At first, the medal was awarded by the Board of Trustees; later, it was awarded by University College, SU’s continuing education division.
Past recipients are: Morris Keeton of the Institute for Research and Assessment in Higher Education at the University of Maryland University College (2004); Kay J. Kohl of the University Continuing Education Association (2003); Milton Reid Stern of the University of California, Berkeley (1994); Alexander Nathaniel Charters, SU professor emeritus of adult education (1986); Paul Henry Bertelsen of UNESCO (1983); Thurman James White of the University of Oklahoma (1979); Lalage Brown of Ahmadu Bello University, Nigeria (1975); James Robbins Kidd of The Ontario Institute for Studies in Education (1973); Kenneth G. Bartlett, SU professor emeritus and first dean of University College (1971); Sidney G. Raybould of the University of Leeds, England (1970); Mohan S. Mehta of the Indian Adult Education Association (1969); and Cyril O. Houle of the University of Chicago (1966).
School of Education tradition in disability studies
SU’s School of Education, which celebrated its 100th anniversary in 2007, is renowned for its accomplishments in disability teaching practices and inclusive education.
The school pioneered the inclusion movement in the United States, making way for all learners to participate fully in mainstream classrooms and other inclusive learning environments.
It also offered the nation’s first graduate program in disability studies.

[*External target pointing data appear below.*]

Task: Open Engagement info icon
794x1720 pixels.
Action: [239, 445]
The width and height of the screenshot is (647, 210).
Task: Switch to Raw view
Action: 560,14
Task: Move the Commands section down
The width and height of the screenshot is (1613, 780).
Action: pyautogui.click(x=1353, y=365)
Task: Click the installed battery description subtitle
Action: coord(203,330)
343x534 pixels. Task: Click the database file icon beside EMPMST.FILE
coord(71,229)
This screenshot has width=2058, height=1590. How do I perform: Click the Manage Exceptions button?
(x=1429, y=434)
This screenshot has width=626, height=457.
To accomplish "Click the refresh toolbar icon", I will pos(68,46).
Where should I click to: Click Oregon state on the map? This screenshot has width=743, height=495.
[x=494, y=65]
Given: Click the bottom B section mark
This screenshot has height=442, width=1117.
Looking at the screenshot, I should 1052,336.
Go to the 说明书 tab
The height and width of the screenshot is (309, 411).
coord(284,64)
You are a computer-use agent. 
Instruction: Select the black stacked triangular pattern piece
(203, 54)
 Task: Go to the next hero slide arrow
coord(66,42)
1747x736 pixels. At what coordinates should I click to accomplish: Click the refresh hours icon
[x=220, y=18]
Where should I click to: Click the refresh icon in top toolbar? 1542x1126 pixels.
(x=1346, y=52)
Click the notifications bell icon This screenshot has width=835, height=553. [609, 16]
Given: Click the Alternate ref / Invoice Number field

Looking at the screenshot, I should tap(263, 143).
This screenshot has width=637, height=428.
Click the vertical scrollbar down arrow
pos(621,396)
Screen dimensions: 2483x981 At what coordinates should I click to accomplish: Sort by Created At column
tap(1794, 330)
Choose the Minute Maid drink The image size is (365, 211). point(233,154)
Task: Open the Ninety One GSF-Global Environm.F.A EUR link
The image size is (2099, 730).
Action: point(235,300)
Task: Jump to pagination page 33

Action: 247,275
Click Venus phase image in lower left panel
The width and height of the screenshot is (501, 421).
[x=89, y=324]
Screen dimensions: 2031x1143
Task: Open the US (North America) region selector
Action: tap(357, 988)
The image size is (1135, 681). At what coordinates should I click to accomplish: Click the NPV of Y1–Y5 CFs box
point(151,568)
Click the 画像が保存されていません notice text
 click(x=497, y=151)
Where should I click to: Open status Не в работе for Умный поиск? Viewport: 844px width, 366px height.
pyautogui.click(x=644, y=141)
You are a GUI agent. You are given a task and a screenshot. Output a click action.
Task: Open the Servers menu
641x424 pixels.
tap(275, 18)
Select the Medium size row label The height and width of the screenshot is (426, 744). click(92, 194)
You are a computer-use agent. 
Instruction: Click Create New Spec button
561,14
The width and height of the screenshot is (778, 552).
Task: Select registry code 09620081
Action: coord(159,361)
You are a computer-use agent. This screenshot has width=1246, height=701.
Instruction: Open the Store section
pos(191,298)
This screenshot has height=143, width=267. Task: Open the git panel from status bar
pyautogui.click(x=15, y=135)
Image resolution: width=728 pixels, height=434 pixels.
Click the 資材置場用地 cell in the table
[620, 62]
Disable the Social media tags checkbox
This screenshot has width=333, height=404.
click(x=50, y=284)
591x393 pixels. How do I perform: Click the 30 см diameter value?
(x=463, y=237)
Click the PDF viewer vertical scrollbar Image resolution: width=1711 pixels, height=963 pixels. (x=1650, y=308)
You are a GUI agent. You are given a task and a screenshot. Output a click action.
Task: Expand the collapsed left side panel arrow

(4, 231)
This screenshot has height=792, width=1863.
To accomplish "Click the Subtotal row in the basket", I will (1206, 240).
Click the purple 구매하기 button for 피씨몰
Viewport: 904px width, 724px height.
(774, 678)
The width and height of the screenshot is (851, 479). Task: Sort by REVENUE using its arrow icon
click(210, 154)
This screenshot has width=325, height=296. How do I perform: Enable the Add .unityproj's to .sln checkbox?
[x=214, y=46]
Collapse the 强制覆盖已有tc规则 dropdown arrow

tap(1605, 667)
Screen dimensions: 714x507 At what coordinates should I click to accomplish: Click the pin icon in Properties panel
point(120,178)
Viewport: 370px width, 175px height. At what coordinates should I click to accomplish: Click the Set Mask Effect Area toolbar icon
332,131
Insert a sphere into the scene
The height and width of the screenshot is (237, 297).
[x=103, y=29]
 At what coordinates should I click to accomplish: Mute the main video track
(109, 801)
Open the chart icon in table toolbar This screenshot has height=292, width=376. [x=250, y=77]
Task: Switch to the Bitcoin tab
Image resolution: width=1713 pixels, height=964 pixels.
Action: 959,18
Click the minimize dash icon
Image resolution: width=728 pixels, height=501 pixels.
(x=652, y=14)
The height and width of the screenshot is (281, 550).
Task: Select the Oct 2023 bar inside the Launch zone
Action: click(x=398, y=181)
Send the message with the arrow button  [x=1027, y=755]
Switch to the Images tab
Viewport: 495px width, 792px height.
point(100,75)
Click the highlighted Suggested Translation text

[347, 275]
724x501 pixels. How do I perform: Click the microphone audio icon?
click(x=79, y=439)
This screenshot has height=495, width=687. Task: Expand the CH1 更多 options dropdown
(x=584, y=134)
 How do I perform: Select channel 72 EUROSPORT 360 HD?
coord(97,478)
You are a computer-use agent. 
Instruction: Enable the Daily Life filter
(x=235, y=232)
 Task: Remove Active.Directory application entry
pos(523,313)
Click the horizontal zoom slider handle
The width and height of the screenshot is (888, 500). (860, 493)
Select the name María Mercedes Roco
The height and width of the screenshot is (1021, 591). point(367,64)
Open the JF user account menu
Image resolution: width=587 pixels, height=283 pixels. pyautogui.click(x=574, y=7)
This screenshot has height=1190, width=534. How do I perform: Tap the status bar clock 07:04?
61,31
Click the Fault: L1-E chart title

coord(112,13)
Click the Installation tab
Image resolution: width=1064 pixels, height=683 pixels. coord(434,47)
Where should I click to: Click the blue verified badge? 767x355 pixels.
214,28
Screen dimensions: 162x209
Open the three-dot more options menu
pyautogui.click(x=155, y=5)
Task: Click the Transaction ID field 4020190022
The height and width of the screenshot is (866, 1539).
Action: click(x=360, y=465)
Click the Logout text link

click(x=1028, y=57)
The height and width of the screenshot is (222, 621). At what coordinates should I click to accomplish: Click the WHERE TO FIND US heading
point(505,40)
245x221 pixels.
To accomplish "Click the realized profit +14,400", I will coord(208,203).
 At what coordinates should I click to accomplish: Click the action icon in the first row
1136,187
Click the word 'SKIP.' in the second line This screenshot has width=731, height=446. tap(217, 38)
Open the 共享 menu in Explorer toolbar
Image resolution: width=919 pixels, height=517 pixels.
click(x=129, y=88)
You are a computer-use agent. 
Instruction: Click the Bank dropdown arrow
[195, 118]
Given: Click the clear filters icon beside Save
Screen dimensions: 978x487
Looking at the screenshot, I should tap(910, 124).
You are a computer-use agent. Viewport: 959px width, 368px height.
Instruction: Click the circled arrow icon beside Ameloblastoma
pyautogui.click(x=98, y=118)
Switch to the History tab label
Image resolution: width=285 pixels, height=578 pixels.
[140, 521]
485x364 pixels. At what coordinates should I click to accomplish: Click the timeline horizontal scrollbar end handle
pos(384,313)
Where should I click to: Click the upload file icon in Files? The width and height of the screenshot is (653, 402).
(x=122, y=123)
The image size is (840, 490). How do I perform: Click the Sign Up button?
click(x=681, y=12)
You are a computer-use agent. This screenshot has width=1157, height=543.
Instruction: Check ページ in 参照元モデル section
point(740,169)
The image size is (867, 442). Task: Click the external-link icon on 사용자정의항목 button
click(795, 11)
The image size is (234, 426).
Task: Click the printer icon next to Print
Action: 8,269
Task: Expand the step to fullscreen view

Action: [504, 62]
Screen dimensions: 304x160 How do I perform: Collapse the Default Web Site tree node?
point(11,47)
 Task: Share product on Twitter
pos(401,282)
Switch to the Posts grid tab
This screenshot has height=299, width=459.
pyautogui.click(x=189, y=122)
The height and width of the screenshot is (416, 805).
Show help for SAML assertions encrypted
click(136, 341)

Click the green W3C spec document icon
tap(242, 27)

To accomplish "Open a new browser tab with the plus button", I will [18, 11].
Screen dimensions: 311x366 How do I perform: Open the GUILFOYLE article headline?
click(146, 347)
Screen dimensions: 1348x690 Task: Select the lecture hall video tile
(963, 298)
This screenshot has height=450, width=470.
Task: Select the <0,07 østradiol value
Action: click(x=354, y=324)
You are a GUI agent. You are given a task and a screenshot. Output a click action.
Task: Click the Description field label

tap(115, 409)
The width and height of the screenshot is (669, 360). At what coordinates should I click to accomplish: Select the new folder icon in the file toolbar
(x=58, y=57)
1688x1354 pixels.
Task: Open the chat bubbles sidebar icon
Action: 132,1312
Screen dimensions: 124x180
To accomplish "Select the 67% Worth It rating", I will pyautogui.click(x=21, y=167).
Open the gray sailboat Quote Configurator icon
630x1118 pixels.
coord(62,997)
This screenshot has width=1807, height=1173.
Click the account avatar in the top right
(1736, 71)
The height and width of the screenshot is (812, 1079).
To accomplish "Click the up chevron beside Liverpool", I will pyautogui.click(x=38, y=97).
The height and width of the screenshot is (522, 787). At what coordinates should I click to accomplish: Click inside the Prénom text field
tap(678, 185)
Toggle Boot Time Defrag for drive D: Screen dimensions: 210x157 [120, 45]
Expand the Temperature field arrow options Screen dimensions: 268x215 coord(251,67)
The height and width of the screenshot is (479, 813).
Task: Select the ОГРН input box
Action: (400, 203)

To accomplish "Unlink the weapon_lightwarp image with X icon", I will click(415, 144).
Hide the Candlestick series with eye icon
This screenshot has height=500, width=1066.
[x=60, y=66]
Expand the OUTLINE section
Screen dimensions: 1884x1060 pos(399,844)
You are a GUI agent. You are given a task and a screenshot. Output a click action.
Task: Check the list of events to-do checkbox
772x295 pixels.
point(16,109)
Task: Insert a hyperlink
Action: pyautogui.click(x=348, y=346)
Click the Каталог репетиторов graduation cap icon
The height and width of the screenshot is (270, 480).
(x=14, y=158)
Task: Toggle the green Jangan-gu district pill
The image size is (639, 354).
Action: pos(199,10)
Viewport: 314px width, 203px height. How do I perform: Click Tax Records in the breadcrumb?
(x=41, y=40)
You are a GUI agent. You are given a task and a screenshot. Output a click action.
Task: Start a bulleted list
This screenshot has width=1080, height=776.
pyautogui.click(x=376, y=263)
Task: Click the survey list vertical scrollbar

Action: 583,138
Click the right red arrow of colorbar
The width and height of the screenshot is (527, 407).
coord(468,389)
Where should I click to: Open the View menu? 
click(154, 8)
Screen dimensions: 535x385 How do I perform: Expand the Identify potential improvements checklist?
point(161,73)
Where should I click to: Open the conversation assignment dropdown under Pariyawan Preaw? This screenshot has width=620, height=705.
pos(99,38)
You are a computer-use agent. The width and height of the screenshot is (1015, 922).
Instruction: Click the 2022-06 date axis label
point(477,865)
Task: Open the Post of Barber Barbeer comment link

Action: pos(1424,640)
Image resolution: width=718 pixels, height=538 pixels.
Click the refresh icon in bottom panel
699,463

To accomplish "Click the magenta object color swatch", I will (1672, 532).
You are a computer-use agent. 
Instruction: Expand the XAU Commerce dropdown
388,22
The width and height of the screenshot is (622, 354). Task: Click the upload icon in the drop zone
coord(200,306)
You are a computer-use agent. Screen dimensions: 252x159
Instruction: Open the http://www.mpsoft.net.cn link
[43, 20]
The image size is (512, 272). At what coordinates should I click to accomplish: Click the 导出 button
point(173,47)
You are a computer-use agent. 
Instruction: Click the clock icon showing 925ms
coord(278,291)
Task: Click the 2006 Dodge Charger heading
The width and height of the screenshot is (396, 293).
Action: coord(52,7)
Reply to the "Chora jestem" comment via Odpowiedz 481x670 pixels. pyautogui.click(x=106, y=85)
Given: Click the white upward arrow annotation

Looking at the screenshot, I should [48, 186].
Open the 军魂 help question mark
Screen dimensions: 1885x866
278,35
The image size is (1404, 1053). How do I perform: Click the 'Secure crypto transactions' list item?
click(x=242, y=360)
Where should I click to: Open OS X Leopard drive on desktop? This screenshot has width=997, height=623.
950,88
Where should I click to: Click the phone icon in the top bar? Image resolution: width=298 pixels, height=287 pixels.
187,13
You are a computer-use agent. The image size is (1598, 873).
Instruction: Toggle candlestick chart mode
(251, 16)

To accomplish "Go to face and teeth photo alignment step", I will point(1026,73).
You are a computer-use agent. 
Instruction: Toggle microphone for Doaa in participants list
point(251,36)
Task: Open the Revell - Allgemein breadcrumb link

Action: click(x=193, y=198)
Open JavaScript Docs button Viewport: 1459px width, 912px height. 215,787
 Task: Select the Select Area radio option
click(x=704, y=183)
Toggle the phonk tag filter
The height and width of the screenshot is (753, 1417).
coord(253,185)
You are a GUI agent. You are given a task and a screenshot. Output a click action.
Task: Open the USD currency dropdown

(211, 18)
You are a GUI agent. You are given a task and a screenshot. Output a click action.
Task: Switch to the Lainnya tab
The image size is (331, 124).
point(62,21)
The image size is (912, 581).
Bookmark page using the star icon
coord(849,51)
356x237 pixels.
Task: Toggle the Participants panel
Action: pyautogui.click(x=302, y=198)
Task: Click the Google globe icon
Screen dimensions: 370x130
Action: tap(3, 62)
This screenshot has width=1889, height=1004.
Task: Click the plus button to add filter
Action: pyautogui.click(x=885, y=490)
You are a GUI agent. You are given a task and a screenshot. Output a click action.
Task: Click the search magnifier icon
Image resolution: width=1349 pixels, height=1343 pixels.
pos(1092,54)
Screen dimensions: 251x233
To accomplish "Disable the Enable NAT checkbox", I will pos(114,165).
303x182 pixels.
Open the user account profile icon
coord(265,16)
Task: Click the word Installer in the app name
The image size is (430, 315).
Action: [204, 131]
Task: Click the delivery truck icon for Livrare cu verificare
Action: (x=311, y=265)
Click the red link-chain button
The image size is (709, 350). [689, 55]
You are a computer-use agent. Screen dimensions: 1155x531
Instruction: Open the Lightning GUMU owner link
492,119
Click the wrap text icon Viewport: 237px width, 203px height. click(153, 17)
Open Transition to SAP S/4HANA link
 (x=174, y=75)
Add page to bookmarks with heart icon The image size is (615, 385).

The School of Education is a partner in SU’s interdisciplinary Center on Human Policy, Law and Disability Studies-a policy, research and advocacy organization that works to ensure the rights of people with disabilities-and home to the Facilitated Communication Institute, which fosters understanding and knowledge of facilitated communication, an alternative means of expression for individuals with severe disabilities.